Where there's a Willesden there's a way

Saturday, November 15, 2003

Looking for Lila

Went for a lovely walk, I must say, and you'll all be relieved to know I came back, despite falling at various points into a bomb crater and nearly into the Grand Union Canal.

Great navigators of the past devoted years and even their lives to discovering the Great North Passage, the mythical corridor which allowed boats to travel from the West Coast of the Americas to Europe without the treacherous journey around the Southern tip. My quest to find the West Passage was a little less ambitious; looking for a way to reach the canal without a hair-raising 45 minutes of scrambling up motorway embankments and disused airfields.

So, armed with my atlas, some food and water and a torch (only two hours to nightfall), I set off through the back streets, and was crossing the canal within half an hour. I carried on past the canal to find it's amazing what's less than a mile from my house; an old mill (now very attractive flats), a large exclusive golf course (there's even a road tunnel to make sure they don't have to interact with us commoners). Tired of flying golf balls and the lack of a footway, I jumped off the road into Lee's Wood, straight into one of the old WW2 bomb craters I remember falling into as a kid. I spent at least 45 minutes crossing the wood, avoiding trails and rabbits and watching the leaves fall. Finally I came out further down the canal, and walked to Rickmansworth, where it was just getting dark.

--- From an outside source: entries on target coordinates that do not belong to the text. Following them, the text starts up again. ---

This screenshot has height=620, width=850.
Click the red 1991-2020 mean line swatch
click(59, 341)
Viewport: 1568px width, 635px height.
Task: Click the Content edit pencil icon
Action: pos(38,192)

As previously written, I've got this thing about that particular stretch of canal. It's really peaceful, and even more beautiful in Autumn than Summer. Life out there just has a different pace, and you feel closer to nature and far away from the intrusive 21st century. Although it was dark, something persuaded me to cross some fields to get to the other bank of the canal where the houseboats are, and I've decided that's where I want to live. There's a farm with a car park and some buildings, and then just a dirt track bounded by fences on one side and a big old field on the other. Through the fences I could see the houseboats and the plots of land that come with them. People build all sorts of structures along there- I imagine I could build a kitchen and bathroom on one side, a little terrace with a hanging seat and maybe a vegetable plot in the middle. I'll call it Lila, after Robert Piersig's boat.

Well, it's something to aim for. It'll take as long to get one of those as it'll take for me to be able to afford one. All in, I walked at least 6 miles, and I'm sleepy.

Maybe it's time to get working on that screenplay again.